Saved entries:

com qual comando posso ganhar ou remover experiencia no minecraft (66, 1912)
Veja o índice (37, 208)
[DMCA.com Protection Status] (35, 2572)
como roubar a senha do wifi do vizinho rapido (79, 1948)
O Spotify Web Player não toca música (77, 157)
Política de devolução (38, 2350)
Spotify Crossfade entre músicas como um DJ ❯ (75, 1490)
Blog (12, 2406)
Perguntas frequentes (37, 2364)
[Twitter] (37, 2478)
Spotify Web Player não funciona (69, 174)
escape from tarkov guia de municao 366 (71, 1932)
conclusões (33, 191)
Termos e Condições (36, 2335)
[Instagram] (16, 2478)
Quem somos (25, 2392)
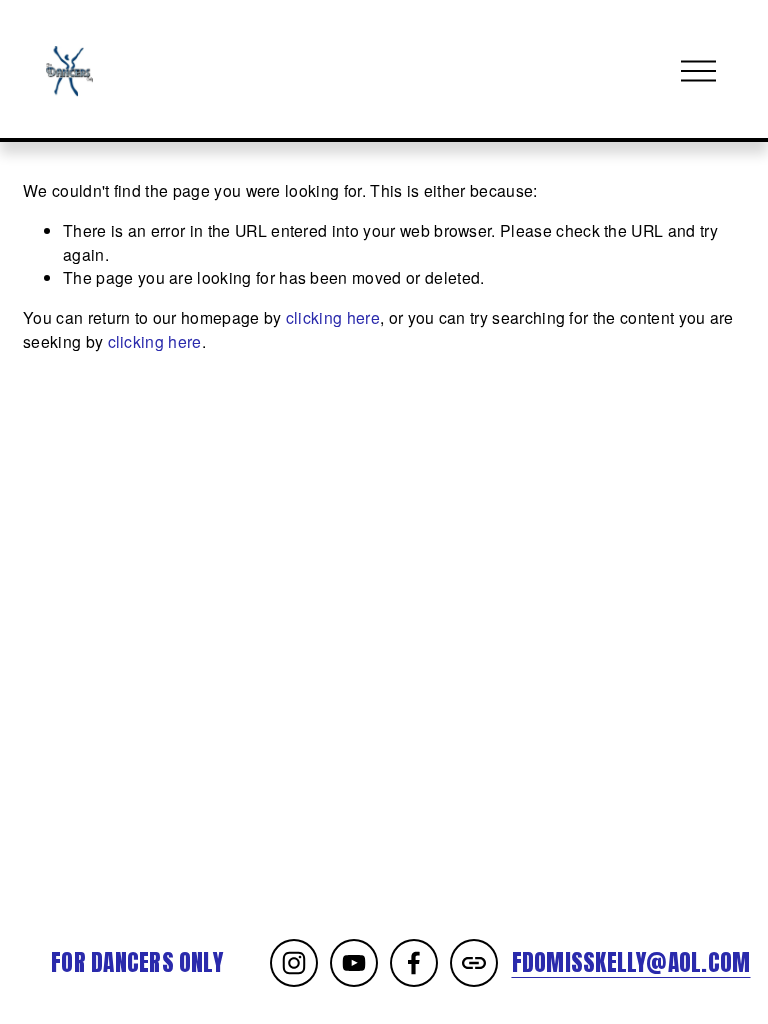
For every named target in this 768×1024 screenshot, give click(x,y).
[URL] (474, 963)
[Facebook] (414, 963)
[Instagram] (294, 963)
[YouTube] (354, 963)
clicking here (333, 317)
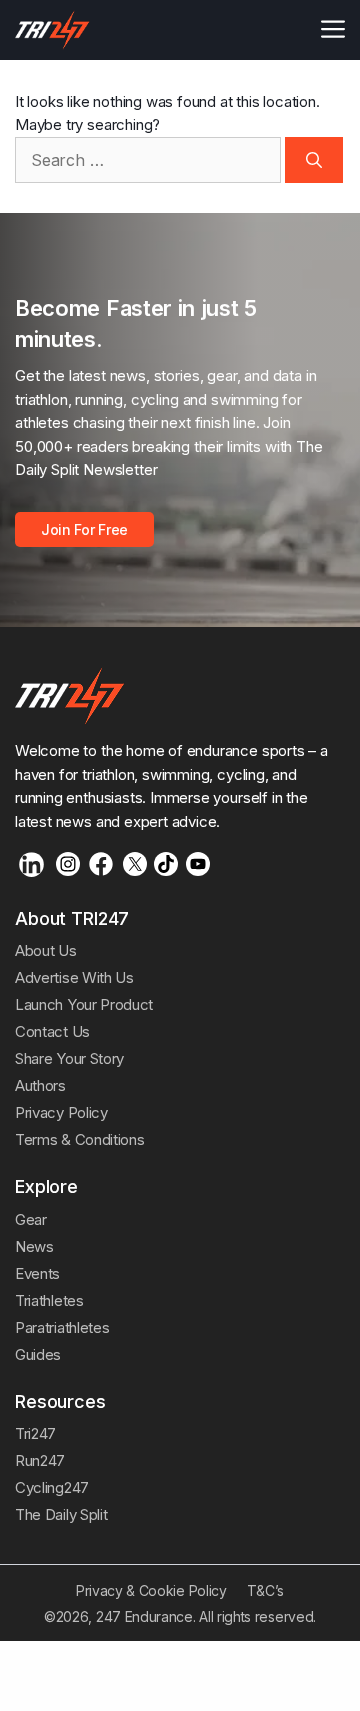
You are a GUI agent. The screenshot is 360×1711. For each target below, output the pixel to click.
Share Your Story (69, 1058)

_Work item_. Beginning at the line that holds "You are a GUI", reproduce each line of the records above down to and including the last one.

_Task response_.
You are a GUI agent. The screenshot is 360×1711. For each target below, output the pixel to click.
Share Your Story (69, 1058)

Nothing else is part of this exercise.